▸ EXERCISE GOAL
Below are some entries. Transcribe the lines from the one holding "You are a GUI" to the one holding "500x375 pixels.", inclusive, but not the pictures among them.
= Beginning of Section =
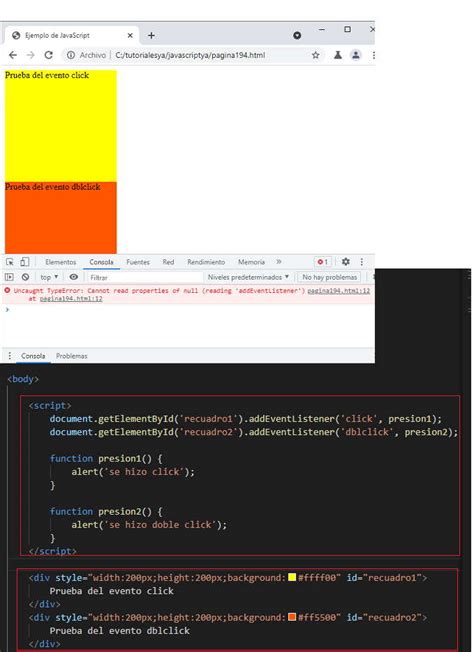Open the 'Niveles predeterminados' dropdown
Screen dimensions: 474x652
[248, 277]
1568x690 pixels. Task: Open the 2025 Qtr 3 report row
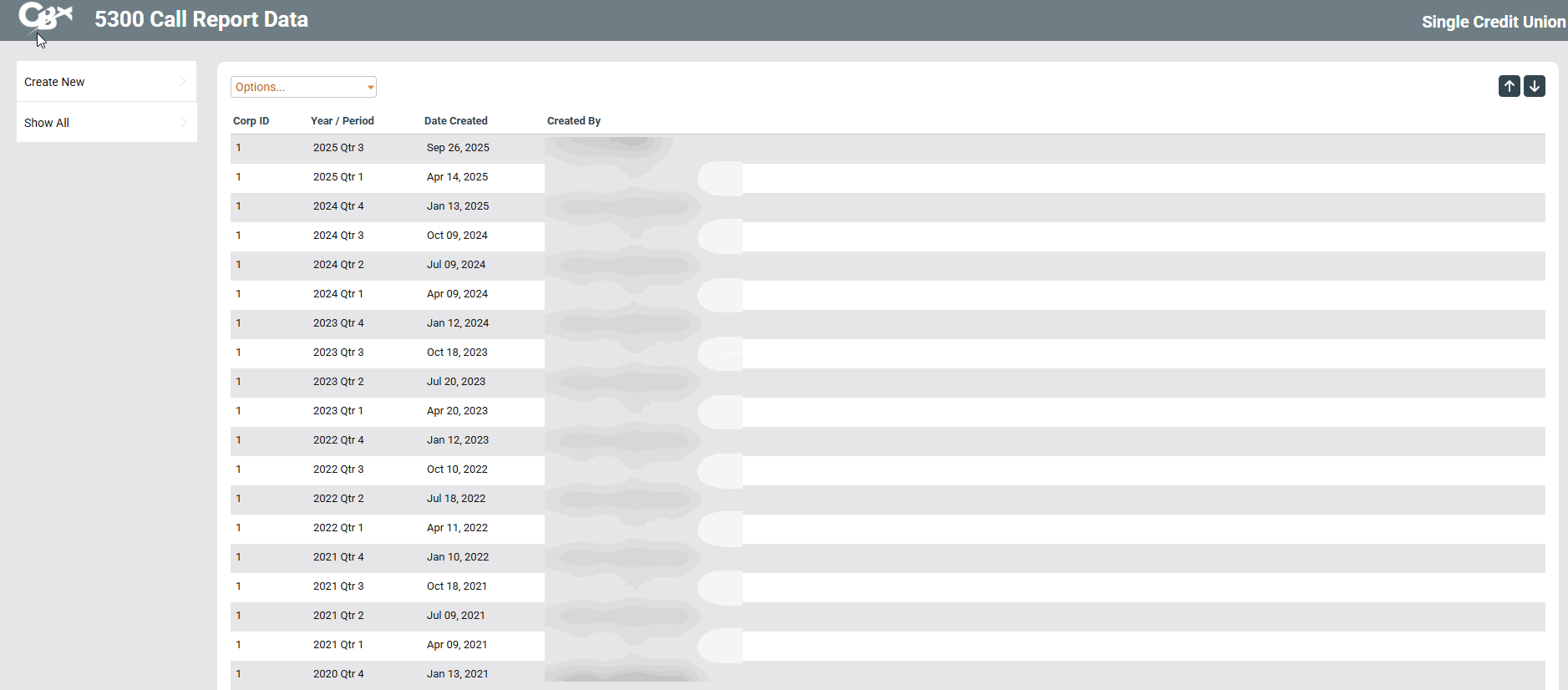click(x=338, y=148)
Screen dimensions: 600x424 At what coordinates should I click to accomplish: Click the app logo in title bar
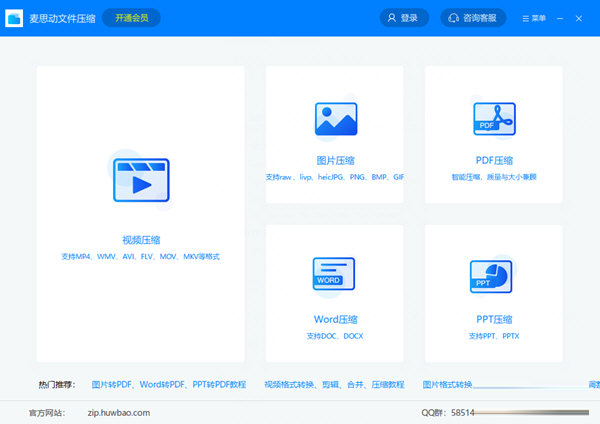(14, 18)
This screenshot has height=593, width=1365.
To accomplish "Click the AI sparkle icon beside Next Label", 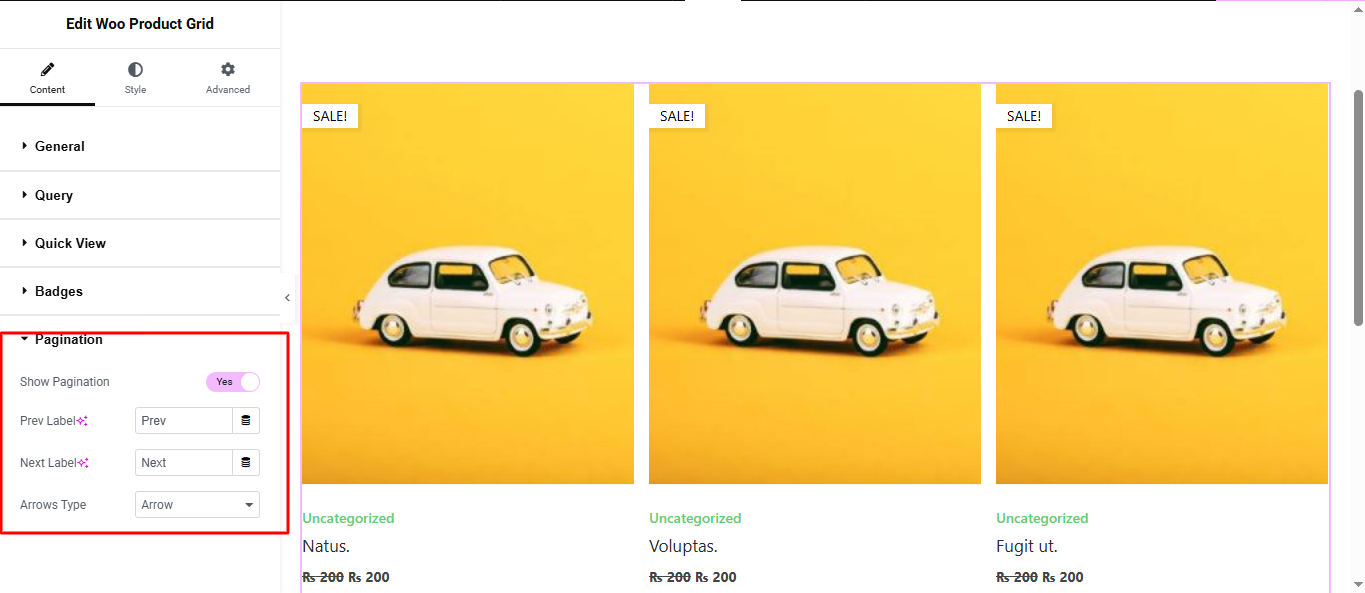I will pos(83,463).
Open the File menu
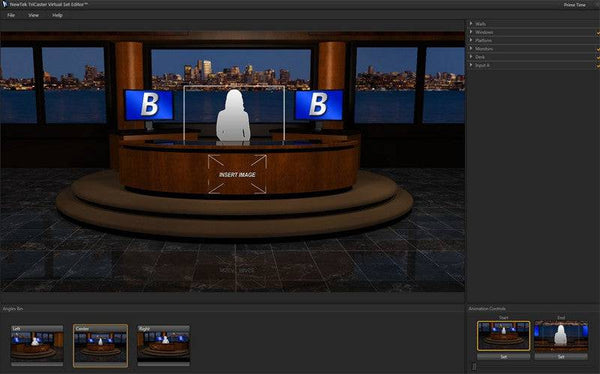This screenshot has height=374, width=600. [x=11, y=15]
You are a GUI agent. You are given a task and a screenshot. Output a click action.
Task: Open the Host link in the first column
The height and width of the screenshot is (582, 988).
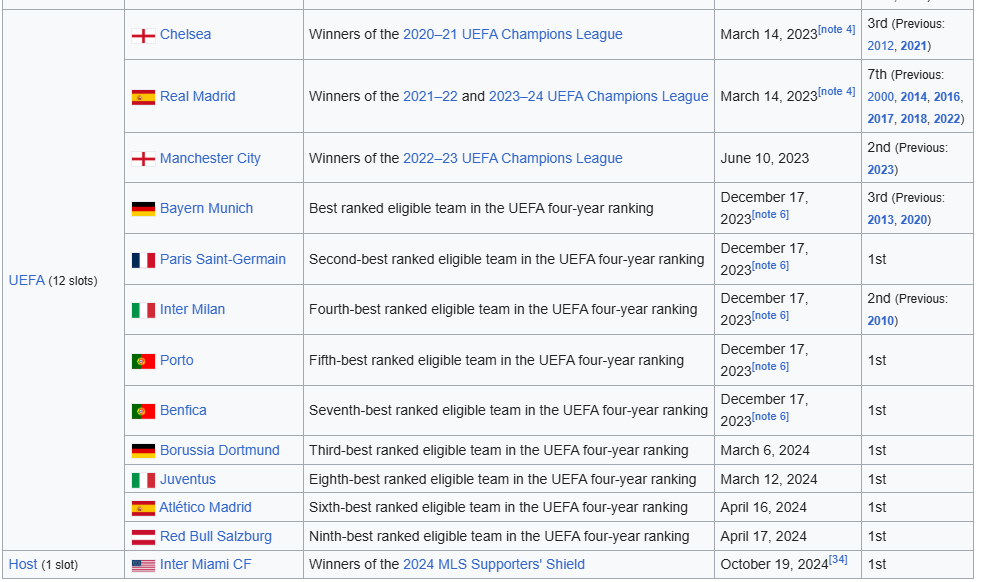(x=23, y=564)
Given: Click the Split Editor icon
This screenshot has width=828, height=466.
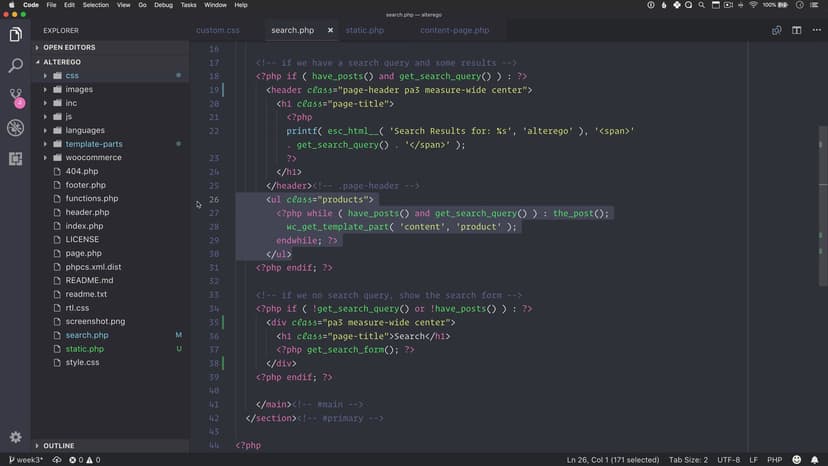Looking at the screenshot, I should coord(797,30).
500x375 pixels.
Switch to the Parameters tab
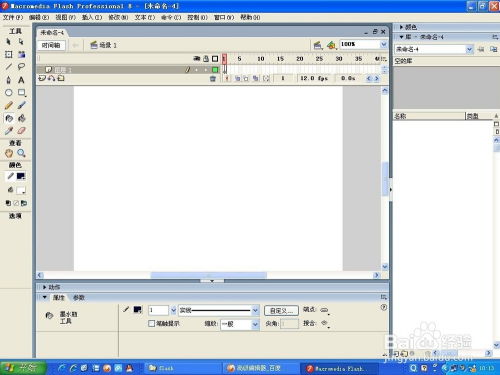pos(79,297)
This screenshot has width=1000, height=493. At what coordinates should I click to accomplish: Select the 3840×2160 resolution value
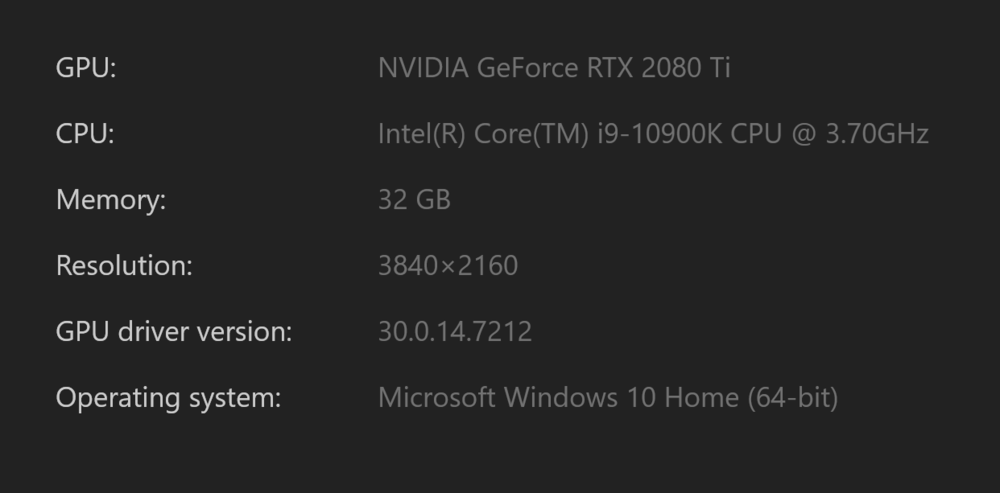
= End of Section =
▸ ANSWER BOX
You are a GUI agent. You are given a task and a screenshot. Output a click action.
Task: Open the Host link in the first column
The height and width of the screenshot is (582, 988).
(x=23, y=564)
Given: Click the Split Editor icon
This screenshot has width=828, height=466.
Looking at the screenshot, I should coord(797,30).
500x375 pixels.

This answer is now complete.